[Saved entries]
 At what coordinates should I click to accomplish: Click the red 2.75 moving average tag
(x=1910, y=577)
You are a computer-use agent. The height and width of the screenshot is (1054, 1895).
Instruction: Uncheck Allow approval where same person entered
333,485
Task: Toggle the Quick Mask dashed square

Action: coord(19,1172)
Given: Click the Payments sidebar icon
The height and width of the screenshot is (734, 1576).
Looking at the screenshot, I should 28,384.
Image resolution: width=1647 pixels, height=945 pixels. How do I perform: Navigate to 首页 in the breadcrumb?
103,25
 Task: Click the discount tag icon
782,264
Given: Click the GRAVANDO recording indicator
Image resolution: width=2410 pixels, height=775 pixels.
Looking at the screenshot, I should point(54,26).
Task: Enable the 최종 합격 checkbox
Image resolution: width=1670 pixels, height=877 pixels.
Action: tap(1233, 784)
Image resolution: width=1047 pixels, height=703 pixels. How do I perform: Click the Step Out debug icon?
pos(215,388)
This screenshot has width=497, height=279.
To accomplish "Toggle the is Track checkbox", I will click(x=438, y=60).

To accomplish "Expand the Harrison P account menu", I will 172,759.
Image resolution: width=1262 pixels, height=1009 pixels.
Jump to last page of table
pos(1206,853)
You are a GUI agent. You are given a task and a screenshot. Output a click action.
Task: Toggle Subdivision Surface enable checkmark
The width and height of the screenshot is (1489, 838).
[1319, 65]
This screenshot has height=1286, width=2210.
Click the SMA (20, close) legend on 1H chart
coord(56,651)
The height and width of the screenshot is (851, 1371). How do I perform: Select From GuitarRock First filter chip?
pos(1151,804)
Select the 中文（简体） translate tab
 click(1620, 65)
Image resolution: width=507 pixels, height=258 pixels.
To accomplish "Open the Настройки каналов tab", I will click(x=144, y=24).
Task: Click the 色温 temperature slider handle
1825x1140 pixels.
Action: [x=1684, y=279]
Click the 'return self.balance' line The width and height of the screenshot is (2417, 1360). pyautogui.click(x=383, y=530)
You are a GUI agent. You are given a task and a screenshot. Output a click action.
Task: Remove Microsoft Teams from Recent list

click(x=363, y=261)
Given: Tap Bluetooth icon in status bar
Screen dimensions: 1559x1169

§ **Work order**
Each record must be restated word for word, including the last line.

§ **Output for this task**
 At what coordinates should I click to accomplish: Click the red 2.75 moving average tag
(x=1910, y=577)
You are a computer-use agent. The height and width of the screenshot is (1054, 1895).
Instruction: Uncheck Allow approval where same person entered
333,485
Task: Toggle the Quick Mask dashed square

Action: coord(19,1172)
Given: Click the Payments sidebar icon
The height and width of the screenshot is (734, 1576).
Looking at the screenshot, I should 28,384.
Image resolution: width=1647 pixels, height=945 pixels. How do I perform: Navigate to 首页 in the breadcrumb?
103,25
 Task: Click the discount tag icon
782,264
Given: Click the GRAVANDO recording indicator
Image resolution: width=2410 pixels, height=775 pixels.
Looking at the screenshot, I should point(54,26).
Task: Enable the 최종 합격 checkbox
Image resolution: width=1670 pixels, height=877 pixels.
Action: tap(1233, 784)
Image resolution: width=1047 pixels, height=703 pixels. How do I perform: Click the Step Out debug icon?
pos(215,388)
This screenshot has width=497, height=279.
To accomplish "Toggle the is Track checkbox", I will click(x=438, y=60).

To accomplish "Expand the Harrison P account menu", I will 172,759.
Image resolution: width=1262 pixels, height=1009 pixels.
Jump to last page of table
pos(1206,853)
You are a GUI agent. You are given a task and a screenshot. Output a click action.
Task: Toggle Subdivision Surface enable checkmark
The width and height of the screenshot is (1489, 838).
[1319, 65]
This screenshot has height=1286, width=2210.
Click the SMA (20, close) legend on 1H chart
coord(56,651)
The height and width of the screenshot is (851, 1371). How do I perform: Select From GuitarRock First filter chip?
pos(1151,804)
Select the 中文（简体） translate tab
 click(1620, 65)
Image resolution: width=507 pixels, height=258 pixels.
To accomplish "Open the Настройки каналов tab", I will click(x=144, y=24).
Task: Click the 色温 temperature slider handle
1825x1140 pixels.
Action: [x=1684, y=279]
Click the 'return self.balance' line The width and height of the screenshot is (2417, 1360). pyautogui.click(x=383, y=530)
You are a GUI agent. You are given a task and a screenshot. Output a click action.
Task: Remove Microsoft Teams from Recent list

click(x=363, y=261)
Given: Tap Bluetooth icon in status bar
Screen dimensions: 1559x1169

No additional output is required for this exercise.